- _WRITTEN INSTRUCTION_:
Copy out the records from the line containing "Click the emoji smiley icon in chat box" down through the line containing "Looking at the screenshot, I should tap(1177, 37).", both included, without changing anything.

[Begin]

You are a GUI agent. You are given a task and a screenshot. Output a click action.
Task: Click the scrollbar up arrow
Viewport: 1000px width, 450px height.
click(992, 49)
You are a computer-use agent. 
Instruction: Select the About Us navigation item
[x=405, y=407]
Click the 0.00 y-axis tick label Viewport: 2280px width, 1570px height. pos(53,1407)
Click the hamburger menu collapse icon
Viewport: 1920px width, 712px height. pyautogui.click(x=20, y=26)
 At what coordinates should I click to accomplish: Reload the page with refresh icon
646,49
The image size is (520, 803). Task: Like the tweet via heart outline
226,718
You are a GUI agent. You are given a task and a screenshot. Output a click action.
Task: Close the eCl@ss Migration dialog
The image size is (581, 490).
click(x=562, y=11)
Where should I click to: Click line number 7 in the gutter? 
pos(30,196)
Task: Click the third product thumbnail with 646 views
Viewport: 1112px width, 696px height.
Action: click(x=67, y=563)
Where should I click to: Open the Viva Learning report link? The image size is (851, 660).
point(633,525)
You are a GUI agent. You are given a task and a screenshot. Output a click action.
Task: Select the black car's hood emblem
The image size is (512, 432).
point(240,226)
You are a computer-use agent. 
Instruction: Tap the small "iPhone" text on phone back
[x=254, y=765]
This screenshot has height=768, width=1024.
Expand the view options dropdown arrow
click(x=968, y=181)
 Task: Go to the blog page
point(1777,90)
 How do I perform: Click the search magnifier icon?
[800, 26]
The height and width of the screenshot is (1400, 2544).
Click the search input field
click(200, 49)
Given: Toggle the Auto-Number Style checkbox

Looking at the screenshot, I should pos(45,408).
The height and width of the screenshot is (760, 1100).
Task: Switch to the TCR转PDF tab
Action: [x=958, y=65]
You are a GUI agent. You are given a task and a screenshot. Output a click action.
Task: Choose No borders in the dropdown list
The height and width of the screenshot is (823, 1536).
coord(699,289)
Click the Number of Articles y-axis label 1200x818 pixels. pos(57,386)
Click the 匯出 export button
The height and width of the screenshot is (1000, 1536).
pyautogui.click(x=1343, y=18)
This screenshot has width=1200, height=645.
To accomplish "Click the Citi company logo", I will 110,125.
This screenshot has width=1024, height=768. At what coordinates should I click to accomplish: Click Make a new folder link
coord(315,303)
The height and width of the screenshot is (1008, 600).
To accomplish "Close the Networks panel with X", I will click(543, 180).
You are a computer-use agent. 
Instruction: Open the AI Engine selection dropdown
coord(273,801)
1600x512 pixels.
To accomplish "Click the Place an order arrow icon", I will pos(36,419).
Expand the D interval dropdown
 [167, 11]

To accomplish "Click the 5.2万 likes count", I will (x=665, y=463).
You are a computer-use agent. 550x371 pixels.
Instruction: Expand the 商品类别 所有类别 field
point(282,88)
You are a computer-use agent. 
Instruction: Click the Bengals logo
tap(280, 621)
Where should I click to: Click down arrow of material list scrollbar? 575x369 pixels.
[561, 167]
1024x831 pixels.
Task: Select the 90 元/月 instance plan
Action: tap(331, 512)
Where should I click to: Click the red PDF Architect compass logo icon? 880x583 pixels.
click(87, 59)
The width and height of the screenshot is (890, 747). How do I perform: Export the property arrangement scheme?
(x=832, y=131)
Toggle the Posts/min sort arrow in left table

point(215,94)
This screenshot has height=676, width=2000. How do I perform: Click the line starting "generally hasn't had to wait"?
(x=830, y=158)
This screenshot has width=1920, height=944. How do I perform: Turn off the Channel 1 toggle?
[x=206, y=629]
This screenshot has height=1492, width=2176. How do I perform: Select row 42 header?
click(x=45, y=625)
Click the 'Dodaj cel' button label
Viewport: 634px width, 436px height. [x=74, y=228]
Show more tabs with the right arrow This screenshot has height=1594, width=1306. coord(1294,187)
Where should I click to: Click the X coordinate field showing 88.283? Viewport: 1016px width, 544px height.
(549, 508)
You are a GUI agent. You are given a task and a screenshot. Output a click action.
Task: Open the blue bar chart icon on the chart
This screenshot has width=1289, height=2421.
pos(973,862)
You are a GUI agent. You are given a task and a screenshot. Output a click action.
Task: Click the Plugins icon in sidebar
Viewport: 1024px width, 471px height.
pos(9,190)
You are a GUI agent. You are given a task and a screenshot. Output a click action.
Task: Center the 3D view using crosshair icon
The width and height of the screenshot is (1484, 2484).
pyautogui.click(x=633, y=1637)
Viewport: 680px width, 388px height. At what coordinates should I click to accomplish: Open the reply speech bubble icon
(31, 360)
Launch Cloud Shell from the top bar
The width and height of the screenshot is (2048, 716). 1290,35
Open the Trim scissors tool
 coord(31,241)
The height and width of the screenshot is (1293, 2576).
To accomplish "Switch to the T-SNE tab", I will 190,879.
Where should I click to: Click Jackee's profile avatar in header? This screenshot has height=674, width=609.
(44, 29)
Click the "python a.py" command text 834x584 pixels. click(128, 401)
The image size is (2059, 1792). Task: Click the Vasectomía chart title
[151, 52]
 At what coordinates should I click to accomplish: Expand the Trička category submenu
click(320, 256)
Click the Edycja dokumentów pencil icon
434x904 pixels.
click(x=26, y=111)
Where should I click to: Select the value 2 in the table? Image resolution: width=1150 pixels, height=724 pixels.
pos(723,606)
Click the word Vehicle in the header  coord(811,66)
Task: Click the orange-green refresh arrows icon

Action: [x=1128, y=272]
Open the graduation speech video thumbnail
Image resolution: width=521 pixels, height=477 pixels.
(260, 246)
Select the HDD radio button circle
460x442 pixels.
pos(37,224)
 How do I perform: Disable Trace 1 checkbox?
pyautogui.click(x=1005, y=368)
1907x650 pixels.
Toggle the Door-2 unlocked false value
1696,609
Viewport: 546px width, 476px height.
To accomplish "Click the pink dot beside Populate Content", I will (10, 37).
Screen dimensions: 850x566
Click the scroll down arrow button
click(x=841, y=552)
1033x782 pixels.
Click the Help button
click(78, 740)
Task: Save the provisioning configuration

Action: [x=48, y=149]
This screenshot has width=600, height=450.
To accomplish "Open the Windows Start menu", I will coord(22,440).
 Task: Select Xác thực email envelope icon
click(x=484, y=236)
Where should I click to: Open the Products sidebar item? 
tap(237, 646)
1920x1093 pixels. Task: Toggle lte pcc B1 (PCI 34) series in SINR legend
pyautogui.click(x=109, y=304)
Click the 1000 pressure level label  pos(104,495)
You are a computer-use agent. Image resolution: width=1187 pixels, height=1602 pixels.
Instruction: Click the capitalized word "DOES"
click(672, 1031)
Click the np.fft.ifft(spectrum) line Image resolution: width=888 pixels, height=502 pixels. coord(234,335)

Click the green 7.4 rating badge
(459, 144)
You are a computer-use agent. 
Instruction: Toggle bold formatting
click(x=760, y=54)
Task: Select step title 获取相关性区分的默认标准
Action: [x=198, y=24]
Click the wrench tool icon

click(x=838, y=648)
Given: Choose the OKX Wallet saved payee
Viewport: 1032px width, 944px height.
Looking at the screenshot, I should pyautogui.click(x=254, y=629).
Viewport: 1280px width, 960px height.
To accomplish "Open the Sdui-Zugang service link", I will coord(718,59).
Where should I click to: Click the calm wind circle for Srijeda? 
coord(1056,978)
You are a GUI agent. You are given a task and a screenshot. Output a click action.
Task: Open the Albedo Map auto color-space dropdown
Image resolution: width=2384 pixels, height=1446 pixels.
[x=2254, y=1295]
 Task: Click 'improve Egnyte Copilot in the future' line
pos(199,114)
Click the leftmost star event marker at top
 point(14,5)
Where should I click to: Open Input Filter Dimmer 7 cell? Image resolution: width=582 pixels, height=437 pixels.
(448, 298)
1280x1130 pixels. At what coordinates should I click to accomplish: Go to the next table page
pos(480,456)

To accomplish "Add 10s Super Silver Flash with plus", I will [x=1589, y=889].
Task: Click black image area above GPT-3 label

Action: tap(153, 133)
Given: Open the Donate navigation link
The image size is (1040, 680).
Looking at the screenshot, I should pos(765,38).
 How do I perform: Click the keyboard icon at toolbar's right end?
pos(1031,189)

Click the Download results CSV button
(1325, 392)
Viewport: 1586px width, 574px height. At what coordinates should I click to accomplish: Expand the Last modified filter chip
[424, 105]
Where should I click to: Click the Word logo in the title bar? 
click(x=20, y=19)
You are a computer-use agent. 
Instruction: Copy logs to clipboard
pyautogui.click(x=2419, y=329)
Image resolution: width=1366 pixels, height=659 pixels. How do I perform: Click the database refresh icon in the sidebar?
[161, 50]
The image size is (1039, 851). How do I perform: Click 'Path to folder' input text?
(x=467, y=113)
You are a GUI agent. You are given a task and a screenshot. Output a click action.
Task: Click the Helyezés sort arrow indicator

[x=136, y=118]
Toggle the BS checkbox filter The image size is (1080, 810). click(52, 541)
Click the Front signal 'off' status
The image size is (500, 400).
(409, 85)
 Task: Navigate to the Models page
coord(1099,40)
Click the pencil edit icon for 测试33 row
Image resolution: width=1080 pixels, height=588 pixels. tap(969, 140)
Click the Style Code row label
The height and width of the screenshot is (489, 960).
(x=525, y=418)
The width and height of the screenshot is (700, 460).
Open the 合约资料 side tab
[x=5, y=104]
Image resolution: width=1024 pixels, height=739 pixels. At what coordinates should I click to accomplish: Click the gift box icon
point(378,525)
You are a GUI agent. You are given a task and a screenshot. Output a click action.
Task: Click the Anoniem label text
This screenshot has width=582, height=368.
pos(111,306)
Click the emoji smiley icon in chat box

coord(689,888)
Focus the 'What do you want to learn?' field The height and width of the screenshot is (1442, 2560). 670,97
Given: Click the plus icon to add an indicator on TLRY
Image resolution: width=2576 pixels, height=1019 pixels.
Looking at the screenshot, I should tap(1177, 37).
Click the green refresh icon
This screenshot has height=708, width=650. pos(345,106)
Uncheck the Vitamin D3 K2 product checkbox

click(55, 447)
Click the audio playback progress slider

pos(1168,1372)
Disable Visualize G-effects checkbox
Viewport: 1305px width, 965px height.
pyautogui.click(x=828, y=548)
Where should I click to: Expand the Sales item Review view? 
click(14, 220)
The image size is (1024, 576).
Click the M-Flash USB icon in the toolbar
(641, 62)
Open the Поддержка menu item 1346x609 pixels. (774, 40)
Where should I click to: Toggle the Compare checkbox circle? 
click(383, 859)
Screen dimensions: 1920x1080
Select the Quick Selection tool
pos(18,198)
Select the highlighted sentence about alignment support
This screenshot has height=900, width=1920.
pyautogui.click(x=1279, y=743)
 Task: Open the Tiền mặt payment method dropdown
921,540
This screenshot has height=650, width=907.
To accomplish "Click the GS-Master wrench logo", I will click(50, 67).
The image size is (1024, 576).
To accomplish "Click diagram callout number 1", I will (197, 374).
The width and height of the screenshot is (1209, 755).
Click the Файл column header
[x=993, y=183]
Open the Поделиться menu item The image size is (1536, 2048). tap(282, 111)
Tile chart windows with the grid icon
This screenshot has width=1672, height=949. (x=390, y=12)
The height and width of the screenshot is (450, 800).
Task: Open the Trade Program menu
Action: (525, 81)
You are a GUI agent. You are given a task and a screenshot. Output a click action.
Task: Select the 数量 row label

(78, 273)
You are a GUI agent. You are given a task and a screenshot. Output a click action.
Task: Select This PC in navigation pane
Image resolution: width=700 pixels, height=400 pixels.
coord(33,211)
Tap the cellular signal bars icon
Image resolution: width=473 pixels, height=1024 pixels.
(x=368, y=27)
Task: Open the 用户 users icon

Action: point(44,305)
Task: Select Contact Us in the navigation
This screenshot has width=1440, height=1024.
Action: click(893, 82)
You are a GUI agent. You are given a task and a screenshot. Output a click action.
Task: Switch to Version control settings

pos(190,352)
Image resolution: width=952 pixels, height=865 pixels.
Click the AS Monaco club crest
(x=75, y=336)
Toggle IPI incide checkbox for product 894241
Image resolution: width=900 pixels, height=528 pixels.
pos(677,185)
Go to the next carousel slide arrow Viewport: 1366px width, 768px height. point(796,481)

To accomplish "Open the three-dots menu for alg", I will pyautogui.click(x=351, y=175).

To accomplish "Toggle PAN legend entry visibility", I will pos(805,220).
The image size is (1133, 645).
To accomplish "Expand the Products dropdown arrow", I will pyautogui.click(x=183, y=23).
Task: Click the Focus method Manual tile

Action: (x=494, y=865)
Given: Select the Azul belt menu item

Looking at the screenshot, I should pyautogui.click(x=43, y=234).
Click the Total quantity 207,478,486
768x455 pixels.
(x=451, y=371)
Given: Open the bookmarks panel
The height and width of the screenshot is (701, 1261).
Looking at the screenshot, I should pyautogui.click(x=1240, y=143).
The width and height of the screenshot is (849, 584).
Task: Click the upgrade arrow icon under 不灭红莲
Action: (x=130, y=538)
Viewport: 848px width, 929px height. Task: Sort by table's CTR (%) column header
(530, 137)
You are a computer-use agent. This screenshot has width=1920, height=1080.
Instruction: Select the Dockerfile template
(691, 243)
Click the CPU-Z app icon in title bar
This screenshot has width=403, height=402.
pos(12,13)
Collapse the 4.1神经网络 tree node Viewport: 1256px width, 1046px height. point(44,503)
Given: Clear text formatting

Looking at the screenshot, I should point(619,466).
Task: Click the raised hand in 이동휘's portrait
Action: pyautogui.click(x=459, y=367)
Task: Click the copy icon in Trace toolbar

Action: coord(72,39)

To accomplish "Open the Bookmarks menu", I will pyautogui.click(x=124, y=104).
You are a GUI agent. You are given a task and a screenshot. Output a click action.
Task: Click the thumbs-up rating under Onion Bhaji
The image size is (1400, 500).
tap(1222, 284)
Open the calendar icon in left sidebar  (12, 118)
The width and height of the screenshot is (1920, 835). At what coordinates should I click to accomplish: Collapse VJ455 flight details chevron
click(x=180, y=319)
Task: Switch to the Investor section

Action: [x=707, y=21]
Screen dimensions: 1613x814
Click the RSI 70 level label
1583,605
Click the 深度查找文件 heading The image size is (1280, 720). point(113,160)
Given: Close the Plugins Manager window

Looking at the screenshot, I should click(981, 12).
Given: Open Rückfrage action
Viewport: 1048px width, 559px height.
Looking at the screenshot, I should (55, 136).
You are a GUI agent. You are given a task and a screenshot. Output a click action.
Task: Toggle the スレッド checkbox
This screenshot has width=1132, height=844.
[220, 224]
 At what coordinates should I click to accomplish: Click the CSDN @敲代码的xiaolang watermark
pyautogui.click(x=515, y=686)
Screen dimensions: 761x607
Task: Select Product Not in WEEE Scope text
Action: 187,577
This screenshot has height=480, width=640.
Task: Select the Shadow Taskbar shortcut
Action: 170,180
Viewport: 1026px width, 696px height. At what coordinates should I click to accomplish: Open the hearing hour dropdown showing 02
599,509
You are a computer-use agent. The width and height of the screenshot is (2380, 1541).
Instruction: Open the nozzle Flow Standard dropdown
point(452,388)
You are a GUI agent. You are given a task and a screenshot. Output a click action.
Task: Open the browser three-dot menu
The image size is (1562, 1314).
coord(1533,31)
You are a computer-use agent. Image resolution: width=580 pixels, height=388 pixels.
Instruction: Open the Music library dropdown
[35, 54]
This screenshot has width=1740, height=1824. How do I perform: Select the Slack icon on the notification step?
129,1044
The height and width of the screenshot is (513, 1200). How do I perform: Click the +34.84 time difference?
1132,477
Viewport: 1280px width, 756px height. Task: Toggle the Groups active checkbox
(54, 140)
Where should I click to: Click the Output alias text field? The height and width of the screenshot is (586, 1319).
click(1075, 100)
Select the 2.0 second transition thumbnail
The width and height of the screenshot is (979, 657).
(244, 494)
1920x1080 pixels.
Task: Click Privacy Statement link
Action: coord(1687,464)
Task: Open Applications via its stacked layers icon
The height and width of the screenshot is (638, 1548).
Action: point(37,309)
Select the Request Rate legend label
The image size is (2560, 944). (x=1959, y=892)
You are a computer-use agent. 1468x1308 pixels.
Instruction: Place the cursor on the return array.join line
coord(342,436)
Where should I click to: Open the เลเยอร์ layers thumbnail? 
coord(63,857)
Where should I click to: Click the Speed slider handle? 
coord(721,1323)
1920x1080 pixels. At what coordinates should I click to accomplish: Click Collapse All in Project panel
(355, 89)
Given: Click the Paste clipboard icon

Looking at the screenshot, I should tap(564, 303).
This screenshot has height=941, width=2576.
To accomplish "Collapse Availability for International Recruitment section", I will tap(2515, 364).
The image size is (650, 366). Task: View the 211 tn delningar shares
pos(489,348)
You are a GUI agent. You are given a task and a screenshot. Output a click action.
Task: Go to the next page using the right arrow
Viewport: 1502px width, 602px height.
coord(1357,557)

[End]

- _WRITTEN RESPONSE_:
Click the emoji smiley icon in chat box

coord(689,888)
Focus the 'What do you want to learn?' field The height and width of the screenshot is (1442, 2560). 670,97
Given: Click the plus icon to add an indicator on TLRY
Image resolution: width=2576 pixels, height=1019 pixels.
Looking at the screenshot, I should tap(1177, 37).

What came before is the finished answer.